A typical BBN looks something like this:

The shown example, ‘Burglary-Alarm‘ is one of the most quoted ones in texts on Bayesian theory. Lets look at the structural characteristics one by one. We will delve into the numbers/tables later.

#### Directed Acyclic Graph (DAG)

We obviously have one node per random variable.

Directed: The connections/edges denote cause->effect relationships between pairs of nodes. For example Burglary->Alarm in the above network indicates that the occurrence of a burglary directly affects the probability of the Alarm going off (and not the other way round). Here, Burglary is the parent, while Alarm is the child node.

Acyclic: There cannot be a cycle in a BBN. In simple English, a variable $A$ cannot depend on its own value – directly, or indirectly. If this was allowed, it would lead to a sort of infinite recursion which we are not prepared to deal with. However, if you do realize that an event happening affects its probability later on, then you could express the two occurrences as separate nodes in the BBN (or use a Dynamic BBN).

#### Parents of a Node

One of the biggest considerations while building a BBN is to decide which parents to assign to a particular node. Intuitively, they should be those variables which most directly affect the value of the current node.

Formally, this can be stated as follows: “The parents of a variable $X$ ($parents(X)$) are the minimal set of ancestors of $X$, such that all other ancestors of $X$ are conditionally independent of $X$ given $parents(X)$“.

Lets take this step by step. First off, there has to be some sort of a cause-effect relationship between $Y$ and $X$ for $Y$ to be one of the ancestors of $X$. In the shown example, the ancestors of Mary Calls are Burglary, Earthquake and Alarm.

Now consider the two ancestors Alarm and Earthquake. The only way an Earthquake would affect Mary Calls, is if an Earthquake causes Alarm to go off, leading to Mary Calls. Suppose someone told you that Alarm has in fact gone off. In this case, it does not matter what lead to the Alarm ringing – since Mary will react to it based on the stimulus of the Alarm itself. In other words, Earthquake and Mary Calls become conditionally independent if you know the exact value of Alarm.

Mathematically speaking, $P(Mary Calls|Alarm,Earthquake) == P(Mary Calls|Alarm)$.

Thus, $parents(X)$ are those ancestors which do not become conditionally independent of $X$ given the value of some other ancestor. If they do, then the resultant connection would actually be redundant.

#### Disconnected Nodes are Conditionally Independent

Based on the directed connections in a BBN, if there is no way to go from a variable $X$ to $Y$ (or vice versa), then $X$ and $Y$ are conditionally independent. In the example BBN, pairs of variables that are conditionally independent are {Mary Calls, John Calls} and {Burglary, Earthquake}.

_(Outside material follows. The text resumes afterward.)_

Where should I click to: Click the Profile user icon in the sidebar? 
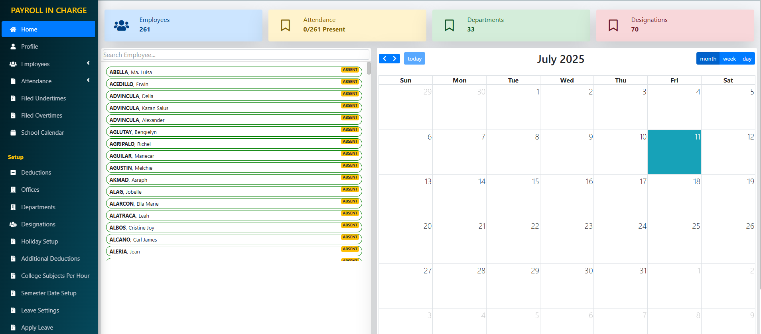tap(13, 47)
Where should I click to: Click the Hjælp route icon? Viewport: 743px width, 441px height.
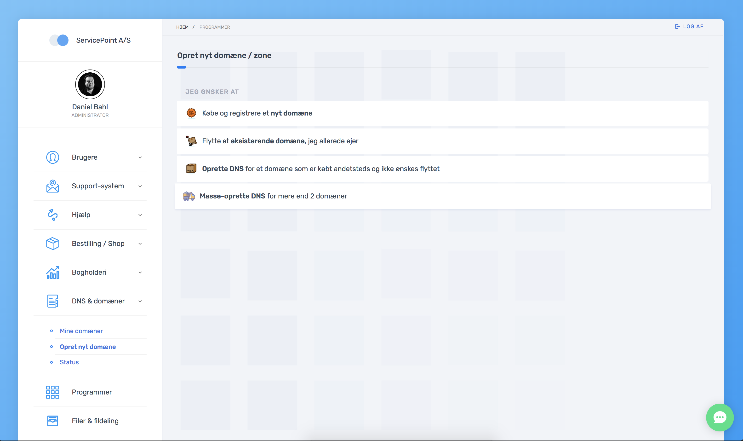pyautogui.click(x=53, y=215)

It is important to remember that ‘conditionally independent’ does not mean ‘totally independent’. Consider {Mary Calls, John Calls}. Given the value of Alarm (that is, whether the Alarm went off or not), Mary and John each have their own independent probabilities of calling. However, if you did not know about any of the other nodes, but just that John did call, then your expectation of Mary calling would correspondingly increase.

### Mathematics behind Bayesian Networks

BBNs provide a mathematically correct way of assessing the effects of different events (or nodes, in this context) on each other. And these assessments can be made in either direction – not only can you compute the most likely effects given the values of certain causes, but also determine the most likely causes of observed events.

The numerical data provided with the BBN (by an expert or some statistical study) that allows us to do this is:

1. The prior probabilities of variables with no parents (Earthquake and Burglary in our example).
2. The conditional probabilities of any other node given every value-combination of its parent(s). For example, the table next to Alarm defines the probability that the Alarm will go off given the whether an Earthquake and/or Burglary have occurred.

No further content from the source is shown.